Case ID: ark_316/html/0016-01.html
Source: Caselaw Access Project
Author: {"author": "Jack Holt, Jr., Chief Justice.", "license": "Public Domain", "url": "https://static.case.law/"}
Date Created: 2024-08-24T03:29:51.129683

Terry Wayne SWANIGAN v. STATE of Arkansas
    CR 93-1127
    870 S.W.2d 712
    Supreme Court of Arkansas
    Opinion delivered February 21, 1994
    
      
      William R. Simpson, Jr., Public Defender, by: Sandra S. Cordi, Deputy Public Defender, for appellant.
    
      Winston Bryant, Att’y Gen., by: Kent G. Holt, Asst. Att’y Gen., for appellee.
   Jack Holt, Jr., Chief Justice.

The appellant, Terry Wayne Swanigan, raises a single point on appeal from his criminal conviction of the offense of first-degree murder and his sentence of life imprisonment, contending that the trial court erred in failing to exclude the testimony of a witness for violation of Ark. R. Evid. 615. His argument has no merit, and the judgment of the trial court is affirmed.

Swanigan was charged with capital murder in the December 1992 shooting death of Lewis Allen, a fourteen-year-old. The State waived the death penalty, and, following a jury trial, Swanigan was found guilty of first-degree murder and was sentenced to life imprisonment.

Evidence presented at trial indicated that, before the murder, Swanigan and the victim, Allen, encountered each other on a street near The Meat Store, a Little Rock butcher shop and grocery store. According to Tim Henderson, a friend who was walking with Allen and Andre Williams, another youth, to the store, the trio saw Swanigan talking to someone in a truck. He pulled off his jacket and walked toward them as if he wanted to fight.

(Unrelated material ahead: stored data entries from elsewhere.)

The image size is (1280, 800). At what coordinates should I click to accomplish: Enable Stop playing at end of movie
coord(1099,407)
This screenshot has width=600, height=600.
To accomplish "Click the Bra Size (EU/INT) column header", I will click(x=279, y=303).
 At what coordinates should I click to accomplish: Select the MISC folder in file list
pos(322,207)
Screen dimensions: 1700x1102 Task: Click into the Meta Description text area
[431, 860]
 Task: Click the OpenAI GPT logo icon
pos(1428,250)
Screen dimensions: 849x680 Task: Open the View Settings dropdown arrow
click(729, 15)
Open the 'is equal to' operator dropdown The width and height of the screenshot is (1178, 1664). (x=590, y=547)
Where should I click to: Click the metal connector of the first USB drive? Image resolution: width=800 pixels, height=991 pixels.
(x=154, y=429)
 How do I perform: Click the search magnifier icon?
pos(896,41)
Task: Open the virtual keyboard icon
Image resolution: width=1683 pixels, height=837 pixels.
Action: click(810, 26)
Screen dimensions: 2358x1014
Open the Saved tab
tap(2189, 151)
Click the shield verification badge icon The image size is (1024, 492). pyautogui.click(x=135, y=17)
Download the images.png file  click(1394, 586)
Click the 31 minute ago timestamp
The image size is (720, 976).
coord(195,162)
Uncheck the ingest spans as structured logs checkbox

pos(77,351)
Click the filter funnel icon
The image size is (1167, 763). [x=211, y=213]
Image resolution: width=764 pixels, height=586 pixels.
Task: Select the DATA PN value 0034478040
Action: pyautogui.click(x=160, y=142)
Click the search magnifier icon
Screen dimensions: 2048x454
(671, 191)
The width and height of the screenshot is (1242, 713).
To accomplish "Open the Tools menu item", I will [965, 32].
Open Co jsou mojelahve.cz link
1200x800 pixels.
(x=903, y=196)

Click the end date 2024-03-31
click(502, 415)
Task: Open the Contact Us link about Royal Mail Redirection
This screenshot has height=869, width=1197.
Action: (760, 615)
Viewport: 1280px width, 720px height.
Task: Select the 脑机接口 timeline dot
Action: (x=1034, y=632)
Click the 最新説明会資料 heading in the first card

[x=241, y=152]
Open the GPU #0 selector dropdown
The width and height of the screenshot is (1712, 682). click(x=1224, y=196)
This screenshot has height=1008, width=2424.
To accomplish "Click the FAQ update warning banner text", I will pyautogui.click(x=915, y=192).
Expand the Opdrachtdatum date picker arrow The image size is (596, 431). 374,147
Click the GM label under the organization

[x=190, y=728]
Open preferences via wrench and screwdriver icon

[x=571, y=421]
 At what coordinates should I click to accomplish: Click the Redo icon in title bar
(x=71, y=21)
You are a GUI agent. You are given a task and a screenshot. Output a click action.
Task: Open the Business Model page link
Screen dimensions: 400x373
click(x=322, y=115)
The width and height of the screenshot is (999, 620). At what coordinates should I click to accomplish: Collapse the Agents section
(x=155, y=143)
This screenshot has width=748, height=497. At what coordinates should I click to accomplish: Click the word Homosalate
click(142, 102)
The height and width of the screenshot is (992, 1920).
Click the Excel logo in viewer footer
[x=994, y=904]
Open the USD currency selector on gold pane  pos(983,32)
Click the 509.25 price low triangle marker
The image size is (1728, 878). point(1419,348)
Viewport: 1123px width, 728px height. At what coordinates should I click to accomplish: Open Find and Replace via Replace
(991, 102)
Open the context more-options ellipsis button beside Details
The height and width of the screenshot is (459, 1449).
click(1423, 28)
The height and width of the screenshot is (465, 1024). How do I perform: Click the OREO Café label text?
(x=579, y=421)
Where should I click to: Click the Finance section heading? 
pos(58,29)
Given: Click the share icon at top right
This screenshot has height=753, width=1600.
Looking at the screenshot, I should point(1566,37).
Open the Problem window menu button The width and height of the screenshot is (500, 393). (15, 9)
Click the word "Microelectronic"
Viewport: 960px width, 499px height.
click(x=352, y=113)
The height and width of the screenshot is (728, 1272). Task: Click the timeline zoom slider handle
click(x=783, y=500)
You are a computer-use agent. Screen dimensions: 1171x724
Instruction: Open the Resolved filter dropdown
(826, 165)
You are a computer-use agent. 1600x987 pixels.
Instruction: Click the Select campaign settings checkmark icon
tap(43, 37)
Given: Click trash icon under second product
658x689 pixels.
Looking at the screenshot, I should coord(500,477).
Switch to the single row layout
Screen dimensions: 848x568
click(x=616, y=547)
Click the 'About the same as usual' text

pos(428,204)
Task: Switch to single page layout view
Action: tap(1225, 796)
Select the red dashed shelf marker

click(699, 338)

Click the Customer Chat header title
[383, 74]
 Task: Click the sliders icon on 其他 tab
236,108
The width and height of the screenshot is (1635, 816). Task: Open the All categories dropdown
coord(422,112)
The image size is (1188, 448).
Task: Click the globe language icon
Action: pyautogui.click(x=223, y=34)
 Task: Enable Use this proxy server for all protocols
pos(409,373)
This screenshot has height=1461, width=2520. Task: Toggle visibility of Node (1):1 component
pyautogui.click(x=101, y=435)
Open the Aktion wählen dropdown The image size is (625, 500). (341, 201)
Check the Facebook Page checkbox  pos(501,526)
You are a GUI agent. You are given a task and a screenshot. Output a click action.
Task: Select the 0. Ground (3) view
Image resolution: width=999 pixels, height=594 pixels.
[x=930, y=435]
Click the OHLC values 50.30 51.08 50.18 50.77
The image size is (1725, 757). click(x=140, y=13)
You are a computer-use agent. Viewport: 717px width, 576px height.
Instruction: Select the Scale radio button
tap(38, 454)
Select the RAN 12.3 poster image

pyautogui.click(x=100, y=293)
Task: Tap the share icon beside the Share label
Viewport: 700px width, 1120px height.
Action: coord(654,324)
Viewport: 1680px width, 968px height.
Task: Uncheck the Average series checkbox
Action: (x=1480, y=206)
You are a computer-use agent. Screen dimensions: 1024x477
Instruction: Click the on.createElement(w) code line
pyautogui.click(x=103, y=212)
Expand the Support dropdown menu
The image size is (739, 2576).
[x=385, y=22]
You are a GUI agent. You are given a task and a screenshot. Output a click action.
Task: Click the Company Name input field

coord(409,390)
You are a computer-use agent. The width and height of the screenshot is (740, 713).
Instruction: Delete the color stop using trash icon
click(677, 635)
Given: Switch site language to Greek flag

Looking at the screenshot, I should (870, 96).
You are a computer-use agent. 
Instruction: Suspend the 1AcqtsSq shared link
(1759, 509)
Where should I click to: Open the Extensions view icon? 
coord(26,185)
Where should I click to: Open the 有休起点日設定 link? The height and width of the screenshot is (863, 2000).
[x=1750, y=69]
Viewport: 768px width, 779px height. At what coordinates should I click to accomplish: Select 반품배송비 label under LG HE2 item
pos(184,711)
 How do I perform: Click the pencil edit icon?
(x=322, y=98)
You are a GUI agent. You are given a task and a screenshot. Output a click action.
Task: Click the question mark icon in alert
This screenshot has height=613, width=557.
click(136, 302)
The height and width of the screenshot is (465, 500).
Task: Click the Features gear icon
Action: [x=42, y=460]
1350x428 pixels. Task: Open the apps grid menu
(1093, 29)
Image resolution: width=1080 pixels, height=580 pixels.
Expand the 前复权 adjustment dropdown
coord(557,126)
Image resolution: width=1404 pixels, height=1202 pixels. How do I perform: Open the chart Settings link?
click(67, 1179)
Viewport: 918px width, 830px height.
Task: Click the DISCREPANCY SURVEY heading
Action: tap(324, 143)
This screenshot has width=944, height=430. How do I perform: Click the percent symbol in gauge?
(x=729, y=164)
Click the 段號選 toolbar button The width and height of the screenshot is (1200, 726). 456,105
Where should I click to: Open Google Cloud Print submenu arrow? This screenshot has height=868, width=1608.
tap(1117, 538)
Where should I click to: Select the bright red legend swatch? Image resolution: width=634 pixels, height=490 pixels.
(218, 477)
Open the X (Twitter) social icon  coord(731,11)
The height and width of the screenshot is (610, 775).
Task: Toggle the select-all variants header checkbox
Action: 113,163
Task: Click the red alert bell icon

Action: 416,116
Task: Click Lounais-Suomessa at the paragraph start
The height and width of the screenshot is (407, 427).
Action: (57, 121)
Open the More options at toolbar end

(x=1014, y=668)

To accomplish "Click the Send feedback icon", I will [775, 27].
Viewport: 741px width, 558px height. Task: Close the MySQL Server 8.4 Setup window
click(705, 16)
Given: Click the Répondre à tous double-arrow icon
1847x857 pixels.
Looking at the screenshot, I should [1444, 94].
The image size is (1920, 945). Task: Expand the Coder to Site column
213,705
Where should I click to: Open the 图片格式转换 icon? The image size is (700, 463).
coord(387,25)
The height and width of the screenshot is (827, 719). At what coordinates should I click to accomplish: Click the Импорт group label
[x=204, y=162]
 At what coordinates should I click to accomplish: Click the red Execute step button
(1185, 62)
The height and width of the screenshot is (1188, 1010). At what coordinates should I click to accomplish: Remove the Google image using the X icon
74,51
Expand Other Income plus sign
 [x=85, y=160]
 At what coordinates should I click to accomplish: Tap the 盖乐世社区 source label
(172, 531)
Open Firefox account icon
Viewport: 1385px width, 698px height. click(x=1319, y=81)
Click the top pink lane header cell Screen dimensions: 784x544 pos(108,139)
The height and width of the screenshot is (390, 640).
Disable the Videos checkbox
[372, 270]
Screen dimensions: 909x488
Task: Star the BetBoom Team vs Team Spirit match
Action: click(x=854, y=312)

When Swanigan approached the three youths, witness Henderson testified, Allen put his hand in his coat, as if he had a gun (although the witness claimed never to have seen one), and said to Swanigan, “I don’t think that you want to step.” Another witness, Everett Lauderdale, testified that after the confrontation, Swanigan went to his house, which was near The Meat Store.

Meanwhile, Allen, Henderson, and Williams entered the shop. They were soon followed by Swanigan, carrying a pistol, which, according to Henderson, Swanigan pointed in Allen’s face, saying, “What’s up, n___? What’s up now? Where your gun at now?” According to another witness, Cody Nelson, an employee of The Meat Store, a struggle ensued over the gun. At that point, Nelson testified, he heard Swanigan say to Allen, “Punk, I’ll kill your m__-f___ass.” In the scuffle, Allen fell backwards, and Swanigan fired at him. Witness Henderson stated that three shots were fired in the store and that Allen attempted to escape through the front door. He collapsed on a sidewalk outside and died from a gunshot wound in the chest.

I. Violation of Ark. R. Evid. 615

On appeal from his first-degree murder conviction, Swanigan argues that the trial court committed reversible error in denying the defense motion to strike the testimony of prosecution witness Cody Nelson for violation of Ark. R. Evid. 615, the witness-exclusion rule. That rule provides, in relevant part: “At the request of a party the court shall order witnesses excluded so that they cannot hear the testimony of other witnesses, and it may make the order of its own motion.”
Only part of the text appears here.